--- MATERIAL SUPPLIED ---

# # # # #

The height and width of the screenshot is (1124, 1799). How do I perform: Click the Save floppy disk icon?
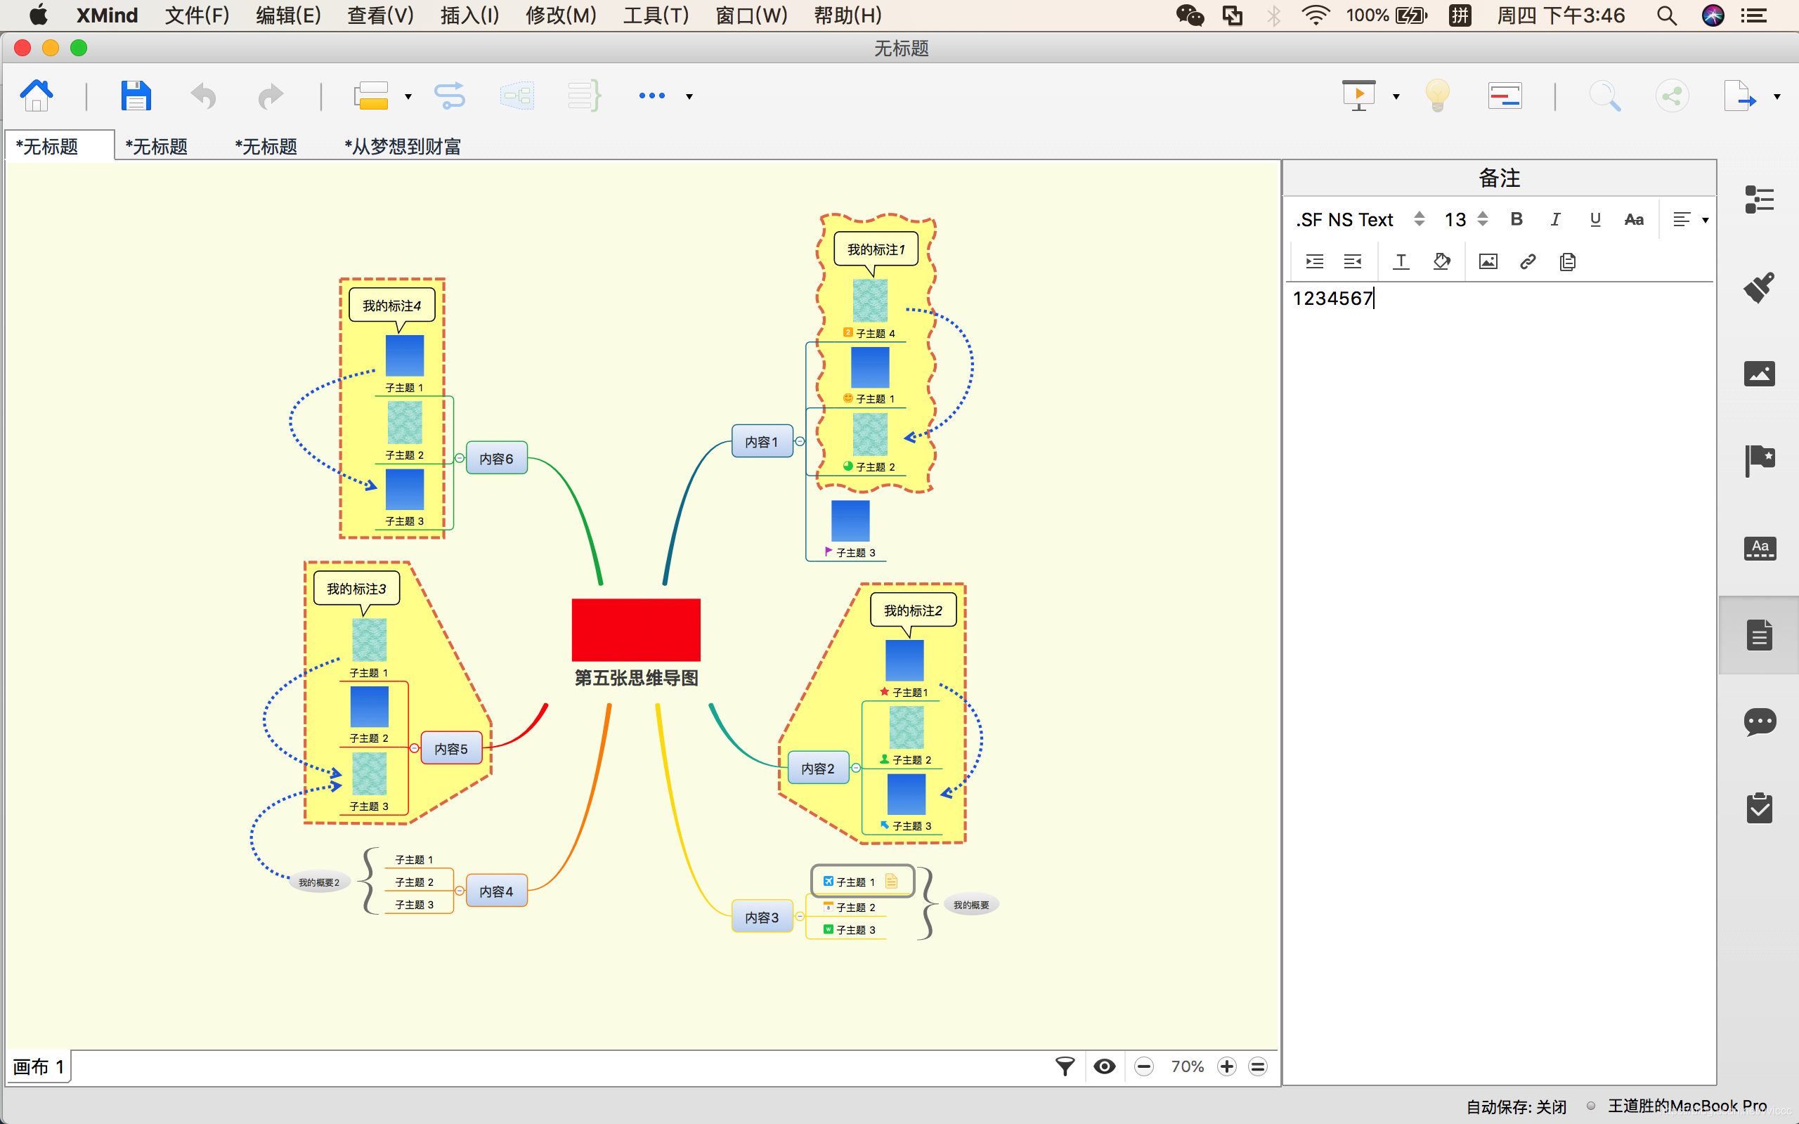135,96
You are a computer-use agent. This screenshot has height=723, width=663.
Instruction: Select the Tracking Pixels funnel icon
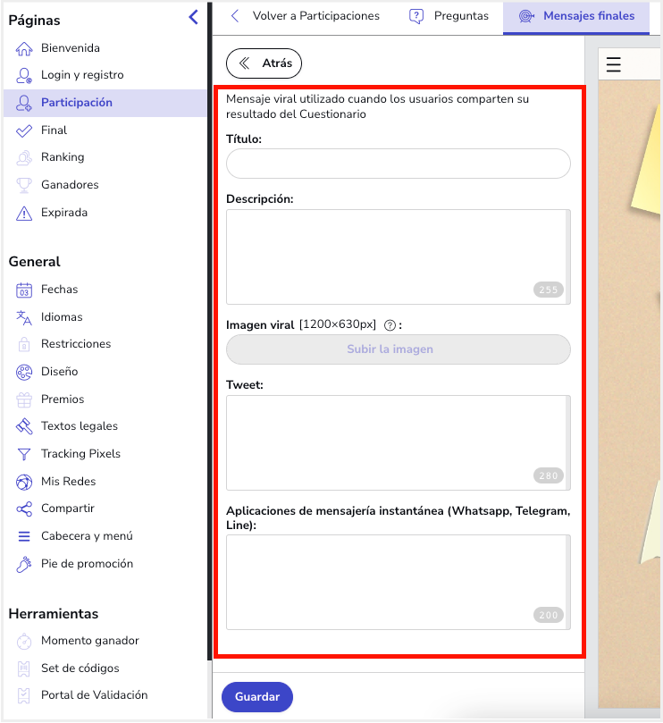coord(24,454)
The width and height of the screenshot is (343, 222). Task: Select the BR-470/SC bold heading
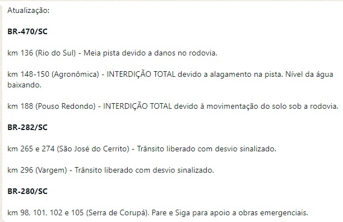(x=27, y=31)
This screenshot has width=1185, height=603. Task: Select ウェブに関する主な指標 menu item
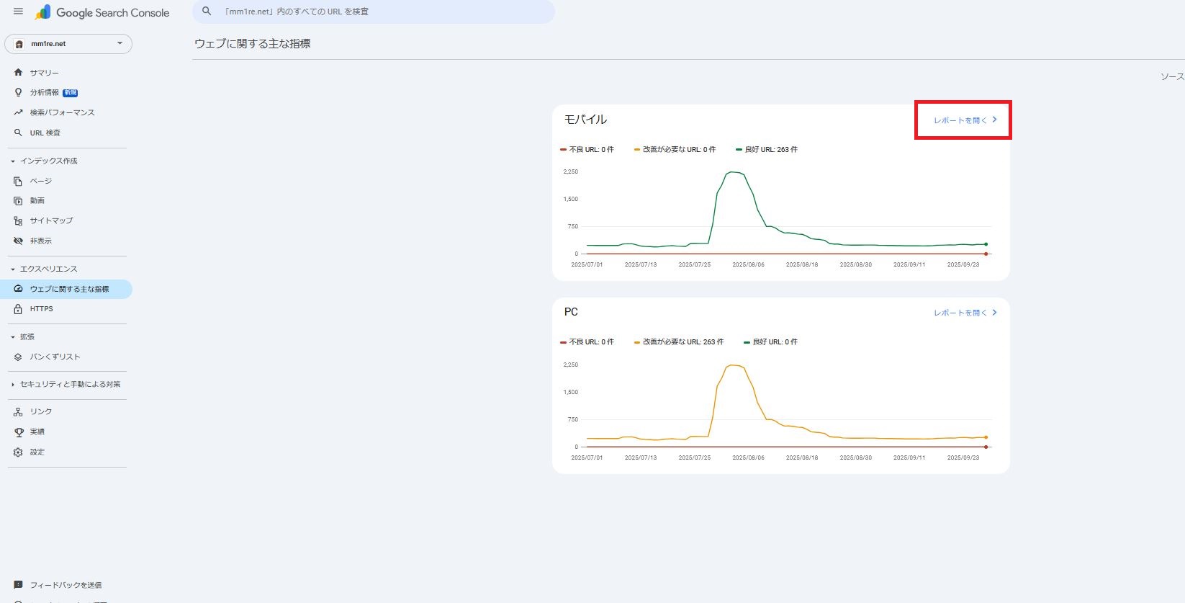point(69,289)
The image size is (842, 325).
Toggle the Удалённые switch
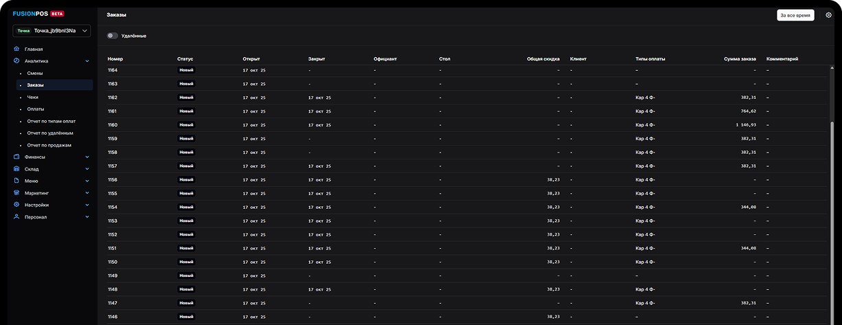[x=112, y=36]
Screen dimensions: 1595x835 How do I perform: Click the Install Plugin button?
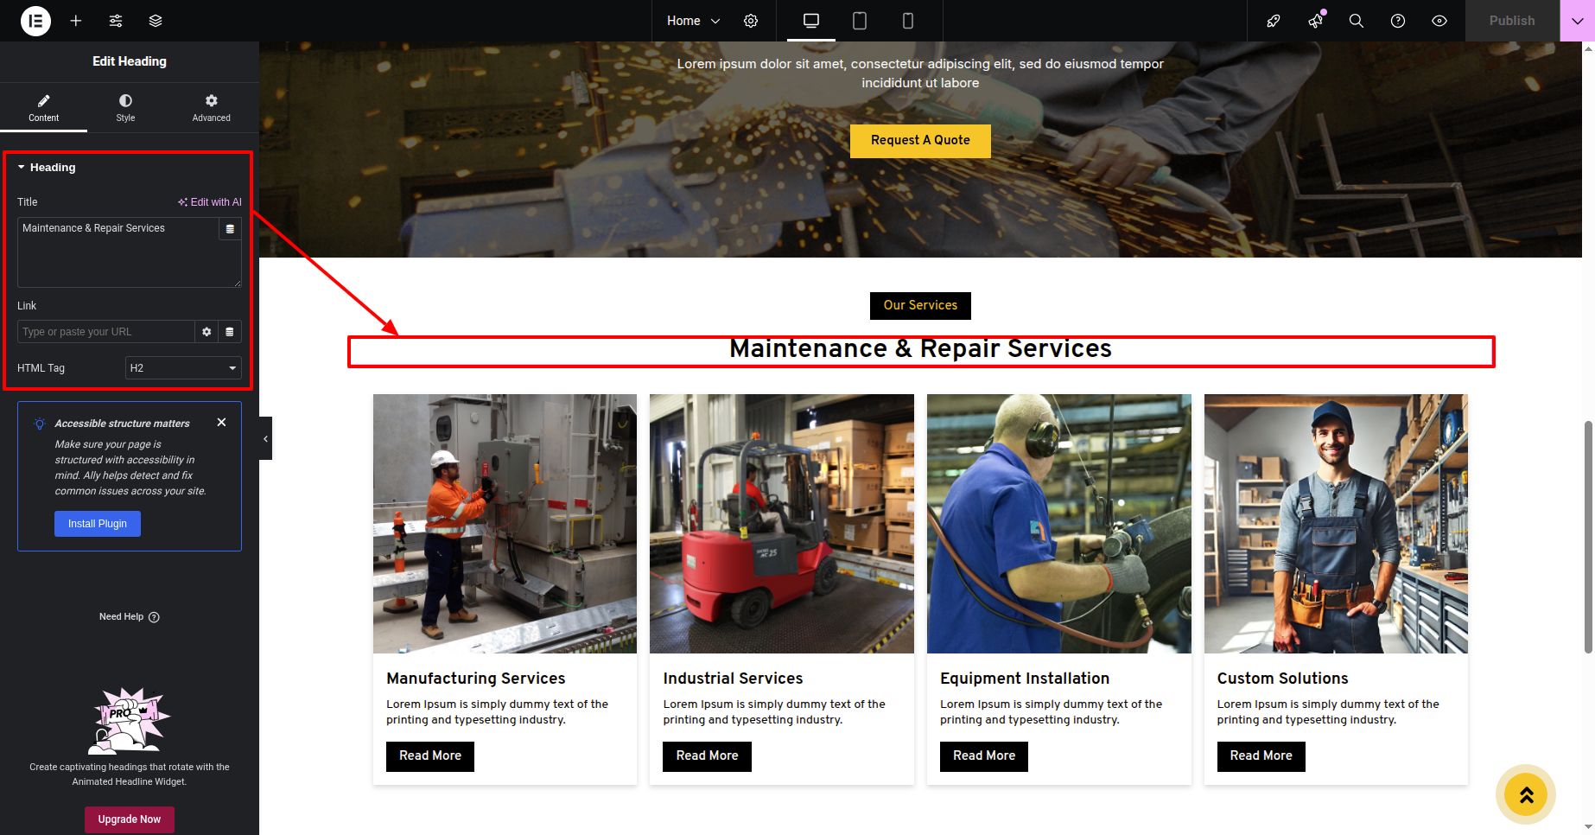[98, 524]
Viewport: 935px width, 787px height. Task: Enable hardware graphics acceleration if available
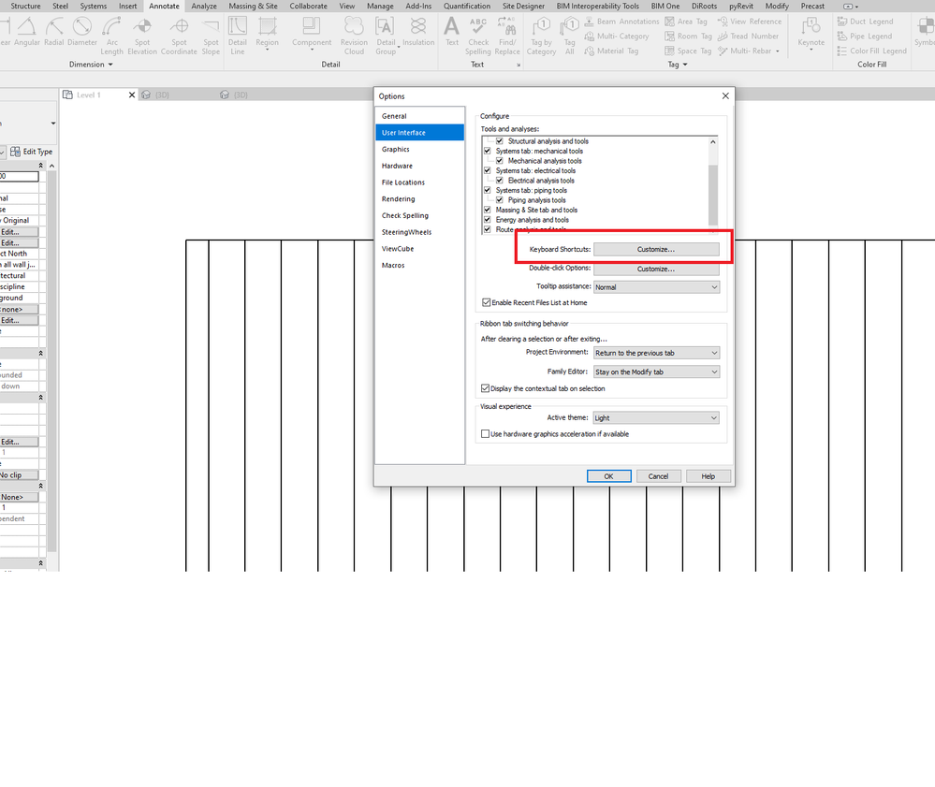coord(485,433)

# # # # #

--- SHORT TASK ---
Reproduce all of the records above, including their requests, and multiply every coordinate in the answers by 2.4, rounding each result to a whole number with halves rounded up. Omit the pictures from your answer.

--- EXERCISE RESULT ---
The height and width of the screenshot is (1124, 1799). How do I perform: Click the Save floppy disk icon?
324,230
You are a computer-use agent. This screenshot has height=723, width=663.
Instruction: Select the Tracking Pixels funnel icon
coord(58,1090)
The width and height of the screenshot is (343, 222). Task: Select the BR-470/SC bold heading
(x=65, y=74)
This screenshot has width=1185, height=603. Task: Select ウェブに関する主な指標 menu item
point(166,694)
The image size is (842, 325).
Toggle the Удалённые switch
[x=269, y=86]
Screen dimensions: 1595x835 How do I perform: Click the Install Plugin button?
[235, 1258]
Viewport: 935px width, 787px height. Task: Enable hardware graphics acceleration if available
coord(1164,1039)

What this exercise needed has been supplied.